Numerous disinfectants are used alone or in combination to serve the purpose of rendering an equipment/surface free of microbes. Commercial formulations of these germicides are unique products, which should be registered with EPA or cleared by FDA. The activity of a disinfectant depends on the temperature, contact time, pH, presence of inorganic or organic matter, and number and resistance of the bio-burden on a surface. Thus, while using the product, the users must comply with the manufacturer’s label for use/storage and disposal. HCW must exercise precautions and use appropriate PPE while using disinfectants. There is no single perfect disinfectant. Disinfectants must be used taking into consideration the level of disinfection required, the material compatibility, time required to disinfect, and health hazard. Use only instrument grade disinfectants for equipment and instruments. Household/hospital grade chemicals should be used for noncritical surfaces. Pre-cleaning of instruments must be done to ensure appropriate disinfectant activity. The activity of a disinfectant depends on the chemical composition, concentration, temperature, pH, relative humidity, water hardness, and presence of organic/inorganic matter. A rise in pH improves the action of some disinfectants (glutaraldehyde, quaternary ammonium compounds) but reduces the activity of others (hypochlorites, iodine, phenols). Many disinfectants need dilution prior to use. It is mandatory to follow the manufacturer’s instructions exactly as per label regarding its use, dilution, and mixing (higher dilution will reduce activity, and high concentration can damage instruments or cause toxic effects to the users). Use diluted preparations only till recommended shelf life. During use, the minimum effective concentration (MEC) must be regularly monitored depending on the frequency of use.

4.3.12 Sterilizing Items Potentially Contaminated with CJD Agents [10, 14,15,16, 27]

CJD is caused by prions, which resist usual inactivation methods. Human infection with CJD has occurred from iatrogenic exposure of the brain or tissues with CJD-contaminated products and devices (brain electrodes, hormones, grafts, etc.). Specific infection control precautions and decontamination procedures are required to prevent CJD transmission.

Items suspected to be contaminated with prions should be steam sterilized for at least 30 min at 132 °C in a gravity displacement sterilizer. If a prevacuum sterilizer is used, 18 min at 134 °C is effective. Semi-critical and noncritical items may be immersed in 1N NaOH for 1 hour at room temperature and then steam sterilized at 121 °C for 30 min. Alternatively, if the instruments do not tolerate this temperature, they can be cleaned twice, treated with various chemicals such as peracetic acid, iodophor, 3% sodium dodecyl sulfate or 6M urea, and 0.5% sodium hypochlorite (at least 2% chlorine free), and autoclaved at 121 °C for 30 min. Table 24.2 provides the details of liquid sterilants and high-level disinfectants approved for disinfection/sterilization of devices.

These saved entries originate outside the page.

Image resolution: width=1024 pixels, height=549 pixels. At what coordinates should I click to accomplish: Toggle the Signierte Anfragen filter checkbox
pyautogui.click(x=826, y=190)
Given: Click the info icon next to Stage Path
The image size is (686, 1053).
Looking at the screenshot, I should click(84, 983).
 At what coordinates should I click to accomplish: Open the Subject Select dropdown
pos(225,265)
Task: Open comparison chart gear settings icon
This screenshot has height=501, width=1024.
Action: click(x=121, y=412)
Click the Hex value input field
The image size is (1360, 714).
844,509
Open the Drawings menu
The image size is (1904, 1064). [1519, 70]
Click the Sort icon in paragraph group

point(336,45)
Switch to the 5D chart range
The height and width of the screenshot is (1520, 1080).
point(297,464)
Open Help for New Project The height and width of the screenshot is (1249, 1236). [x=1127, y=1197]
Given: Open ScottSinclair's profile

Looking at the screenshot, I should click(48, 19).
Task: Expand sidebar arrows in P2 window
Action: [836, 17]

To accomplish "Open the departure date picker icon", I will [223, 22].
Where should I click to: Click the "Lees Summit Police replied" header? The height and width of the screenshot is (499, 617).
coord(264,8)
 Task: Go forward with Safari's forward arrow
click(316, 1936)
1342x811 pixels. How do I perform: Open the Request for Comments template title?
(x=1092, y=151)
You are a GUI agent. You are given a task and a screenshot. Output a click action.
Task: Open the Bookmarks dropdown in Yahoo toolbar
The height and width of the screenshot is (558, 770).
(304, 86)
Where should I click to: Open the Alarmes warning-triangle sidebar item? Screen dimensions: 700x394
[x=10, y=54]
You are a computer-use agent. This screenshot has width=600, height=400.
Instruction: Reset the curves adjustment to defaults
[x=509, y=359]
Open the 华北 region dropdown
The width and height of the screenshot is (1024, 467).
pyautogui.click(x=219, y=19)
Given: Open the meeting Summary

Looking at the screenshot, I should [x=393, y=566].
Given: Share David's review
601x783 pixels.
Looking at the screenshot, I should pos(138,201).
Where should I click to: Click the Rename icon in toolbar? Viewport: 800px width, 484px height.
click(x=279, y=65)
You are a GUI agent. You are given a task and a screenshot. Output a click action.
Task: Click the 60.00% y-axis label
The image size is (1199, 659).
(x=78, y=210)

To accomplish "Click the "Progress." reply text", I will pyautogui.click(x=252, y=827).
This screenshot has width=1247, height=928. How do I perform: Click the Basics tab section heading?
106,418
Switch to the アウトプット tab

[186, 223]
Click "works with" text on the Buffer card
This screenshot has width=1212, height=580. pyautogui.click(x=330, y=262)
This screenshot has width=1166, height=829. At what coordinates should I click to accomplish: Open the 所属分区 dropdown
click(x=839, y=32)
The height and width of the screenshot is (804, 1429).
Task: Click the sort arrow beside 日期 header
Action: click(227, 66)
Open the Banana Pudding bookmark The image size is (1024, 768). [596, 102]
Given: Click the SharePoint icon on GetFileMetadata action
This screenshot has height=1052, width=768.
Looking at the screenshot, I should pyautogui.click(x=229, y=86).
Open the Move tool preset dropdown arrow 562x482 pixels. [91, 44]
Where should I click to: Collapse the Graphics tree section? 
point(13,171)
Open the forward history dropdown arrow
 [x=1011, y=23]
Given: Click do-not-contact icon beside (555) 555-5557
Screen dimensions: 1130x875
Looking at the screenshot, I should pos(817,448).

Table 24.2 Liquid sterilants and high-level disinfectants approved by FDA for processing of medical and dental devices (2009) [19]

Key Points

  • Prevention of SSIs requires a multifaceted approach involving ventilation engineering, appropriate disinfection and sterilization practices, maintenance of OR discipline and protocols, and continuous education of staff.

  • Prevention of intraoperative infections requires a multifaceted approach involving ventilation engineering, appropriate disinfection and sterilization practices, maintenance of OR discipline and protocols, and continuous education of staff.

  • Thorough cleaning, done at the point of use, should precede any disinfection or sterilization process. All equipment and surfaces contaminated with blood and other potentially infectious material should be decontaminated with an appropriate disinfectant.

  • The amount of equipment in operating rooms should be kept minimal.

  • Sterilization can be accomplished by either physical or chemical methods. The protocols for sterilization/disinfection should be based on the Spaulding’s classification.